(Stored data)
+++

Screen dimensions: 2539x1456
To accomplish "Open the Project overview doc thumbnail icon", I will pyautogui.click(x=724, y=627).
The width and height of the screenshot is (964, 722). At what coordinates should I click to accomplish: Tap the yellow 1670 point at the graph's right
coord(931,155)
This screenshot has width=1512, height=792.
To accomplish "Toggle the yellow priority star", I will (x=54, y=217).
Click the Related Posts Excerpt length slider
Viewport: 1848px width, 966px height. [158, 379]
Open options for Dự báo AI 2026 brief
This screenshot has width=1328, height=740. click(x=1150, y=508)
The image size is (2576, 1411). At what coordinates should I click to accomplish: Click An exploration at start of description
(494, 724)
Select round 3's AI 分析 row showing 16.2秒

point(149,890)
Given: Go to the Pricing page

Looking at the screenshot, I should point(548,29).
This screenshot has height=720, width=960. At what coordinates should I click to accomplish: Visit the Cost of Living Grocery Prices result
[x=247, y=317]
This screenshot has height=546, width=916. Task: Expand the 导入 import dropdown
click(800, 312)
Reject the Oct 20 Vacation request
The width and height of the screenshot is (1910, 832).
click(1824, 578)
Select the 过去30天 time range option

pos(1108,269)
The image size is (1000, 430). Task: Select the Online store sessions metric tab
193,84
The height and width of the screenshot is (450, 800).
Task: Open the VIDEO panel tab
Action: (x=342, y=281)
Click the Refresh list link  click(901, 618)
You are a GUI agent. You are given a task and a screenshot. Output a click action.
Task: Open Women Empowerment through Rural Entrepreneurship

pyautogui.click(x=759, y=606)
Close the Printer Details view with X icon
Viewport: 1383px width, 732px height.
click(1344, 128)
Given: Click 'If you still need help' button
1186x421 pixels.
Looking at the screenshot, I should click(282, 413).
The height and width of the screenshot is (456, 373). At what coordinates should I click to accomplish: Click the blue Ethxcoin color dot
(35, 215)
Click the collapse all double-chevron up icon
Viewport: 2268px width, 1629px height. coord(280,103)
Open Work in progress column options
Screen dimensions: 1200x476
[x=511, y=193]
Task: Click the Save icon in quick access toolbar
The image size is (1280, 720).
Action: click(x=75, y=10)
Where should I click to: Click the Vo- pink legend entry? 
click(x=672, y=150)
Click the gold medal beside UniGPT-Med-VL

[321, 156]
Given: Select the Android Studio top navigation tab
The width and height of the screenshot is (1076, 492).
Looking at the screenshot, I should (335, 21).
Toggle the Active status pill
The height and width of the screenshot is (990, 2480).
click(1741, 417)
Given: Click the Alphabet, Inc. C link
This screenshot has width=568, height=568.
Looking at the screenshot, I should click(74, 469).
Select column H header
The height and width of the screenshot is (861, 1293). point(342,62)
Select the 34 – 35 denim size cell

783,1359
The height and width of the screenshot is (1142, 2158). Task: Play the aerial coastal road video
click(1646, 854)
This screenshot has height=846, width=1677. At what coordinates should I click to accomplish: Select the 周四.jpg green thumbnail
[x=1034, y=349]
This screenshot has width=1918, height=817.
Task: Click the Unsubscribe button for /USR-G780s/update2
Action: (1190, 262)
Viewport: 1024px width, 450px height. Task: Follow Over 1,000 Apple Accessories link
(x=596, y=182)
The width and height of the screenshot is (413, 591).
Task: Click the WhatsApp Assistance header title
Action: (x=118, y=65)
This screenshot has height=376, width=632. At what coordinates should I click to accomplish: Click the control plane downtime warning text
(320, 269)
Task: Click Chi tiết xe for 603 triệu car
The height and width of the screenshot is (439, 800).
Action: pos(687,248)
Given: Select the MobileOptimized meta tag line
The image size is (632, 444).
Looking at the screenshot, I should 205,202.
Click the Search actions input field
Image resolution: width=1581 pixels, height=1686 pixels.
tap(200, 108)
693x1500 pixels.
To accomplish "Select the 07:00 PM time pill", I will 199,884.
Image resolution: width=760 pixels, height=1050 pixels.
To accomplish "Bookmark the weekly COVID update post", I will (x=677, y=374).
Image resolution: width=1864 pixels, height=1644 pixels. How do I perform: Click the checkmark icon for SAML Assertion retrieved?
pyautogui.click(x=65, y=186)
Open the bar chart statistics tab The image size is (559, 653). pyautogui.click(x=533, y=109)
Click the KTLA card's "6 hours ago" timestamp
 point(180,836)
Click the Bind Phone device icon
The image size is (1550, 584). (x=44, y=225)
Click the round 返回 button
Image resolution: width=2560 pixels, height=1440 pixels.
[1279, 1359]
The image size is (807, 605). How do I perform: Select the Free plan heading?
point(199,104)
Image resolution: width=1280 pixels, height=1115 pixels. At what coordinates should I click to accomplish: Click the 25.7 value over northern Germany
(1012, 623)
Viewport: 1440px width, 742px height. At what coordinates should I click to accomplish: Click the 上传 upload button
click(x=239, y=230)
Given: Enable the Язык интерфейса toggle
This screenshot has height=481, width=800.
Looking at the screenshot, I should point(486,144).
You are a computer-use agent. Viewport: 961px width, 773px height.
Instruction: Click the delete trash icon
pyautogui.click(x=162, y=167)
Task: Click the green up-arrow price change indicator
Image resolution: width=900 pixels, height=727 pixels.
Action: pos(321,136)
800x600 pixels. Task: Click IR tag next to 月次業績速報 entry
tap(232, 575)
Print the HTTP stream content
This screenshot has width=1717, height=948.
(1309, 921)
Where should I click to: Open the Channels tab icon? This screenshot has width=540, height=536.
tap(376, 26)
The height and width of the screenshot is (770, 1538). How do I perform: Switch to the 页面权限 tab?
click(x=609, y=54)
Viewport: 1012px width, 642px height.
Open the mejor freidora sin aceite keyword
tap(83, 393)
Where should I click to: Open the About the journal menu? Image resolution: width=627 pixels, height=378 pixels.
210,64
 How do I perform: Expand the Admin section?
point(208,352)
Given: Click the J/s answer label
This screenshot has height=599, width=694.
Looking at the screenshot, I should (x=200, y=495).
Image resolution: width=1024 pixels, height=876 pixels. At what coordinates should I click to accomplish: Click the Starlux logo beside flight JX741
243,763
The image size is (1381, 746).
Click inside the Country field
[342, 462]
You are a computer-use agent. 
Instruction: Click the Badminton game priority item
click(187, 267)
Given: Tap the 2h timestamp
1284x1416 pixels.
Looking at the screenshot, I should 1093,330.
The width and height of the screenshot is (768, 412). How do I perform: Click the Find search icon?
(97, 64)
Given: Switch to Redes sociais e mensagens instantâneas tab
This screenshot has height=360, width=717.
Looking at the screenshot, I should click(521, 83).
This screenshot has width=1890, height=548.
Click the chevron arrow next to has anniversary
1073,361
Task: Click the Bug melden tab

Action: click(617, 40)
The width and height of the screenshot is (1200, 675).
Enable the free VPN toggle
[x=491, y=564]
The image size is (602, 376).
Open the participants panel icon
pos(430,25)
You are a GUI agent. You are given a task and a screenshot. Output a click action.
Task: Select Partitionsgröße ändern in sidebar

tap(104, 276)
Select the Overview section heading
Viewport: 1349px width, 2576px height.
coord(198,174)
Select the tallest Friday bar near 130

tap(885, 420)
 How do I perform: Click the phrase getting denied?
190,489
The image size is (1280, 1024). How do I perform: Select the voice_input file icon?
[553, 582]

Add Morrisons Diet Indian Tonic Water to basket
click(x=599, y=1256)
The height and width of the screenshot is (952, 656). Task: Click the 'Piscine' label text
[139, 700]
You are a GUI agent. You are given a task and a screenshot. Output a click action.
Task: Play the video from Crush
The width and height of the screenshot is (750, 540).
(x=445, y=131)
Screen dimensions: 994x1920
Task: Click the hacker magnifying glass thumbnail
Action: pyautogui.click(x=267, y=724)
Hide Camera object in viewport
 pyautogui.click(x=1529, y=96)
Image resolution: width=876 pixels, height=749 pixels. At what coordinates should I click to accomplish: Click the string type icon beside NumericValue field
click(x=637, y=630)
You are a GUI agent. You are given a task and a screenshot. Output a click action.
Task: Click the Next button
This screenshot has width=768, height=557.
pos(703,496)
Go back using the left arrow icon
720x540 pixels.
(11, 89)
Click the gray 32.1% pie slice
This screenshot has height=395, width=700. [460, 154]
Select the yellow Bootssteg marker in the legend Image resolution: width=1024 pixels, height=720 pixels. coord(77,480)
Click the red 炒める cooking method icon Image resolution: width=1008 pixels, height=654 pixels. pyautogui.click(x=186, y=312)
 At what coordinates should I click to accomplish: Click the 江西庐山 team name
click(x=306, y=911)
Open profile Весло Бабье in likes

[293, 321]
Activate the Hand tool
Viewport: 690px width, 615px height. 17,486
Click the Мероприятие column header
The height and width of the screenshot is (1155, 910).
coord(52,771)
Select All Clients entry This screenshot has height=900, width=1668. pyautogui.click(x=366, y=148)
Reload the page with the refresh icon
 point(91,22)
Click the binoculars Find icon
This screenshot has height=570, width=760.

+++

Which lines run from the one holding "Activate the Hand tool" through the end of the data? Write them out exactly, ends included, and add nothing.

Activate the Hand tool
Viewport: 690px width, 615px height. 17,486
Click the Мероприятие column header
The height and width of the screenshot is (1155, 910).
coord(52,771)
Select All Clients entry This screenshot has height=900, width=1668. pyautogui.click(x=366, y=148)
Reload the page with the refresh icon
 point(91,22)
Click the binoculars Find icon
This screenshot has height=570, width=760.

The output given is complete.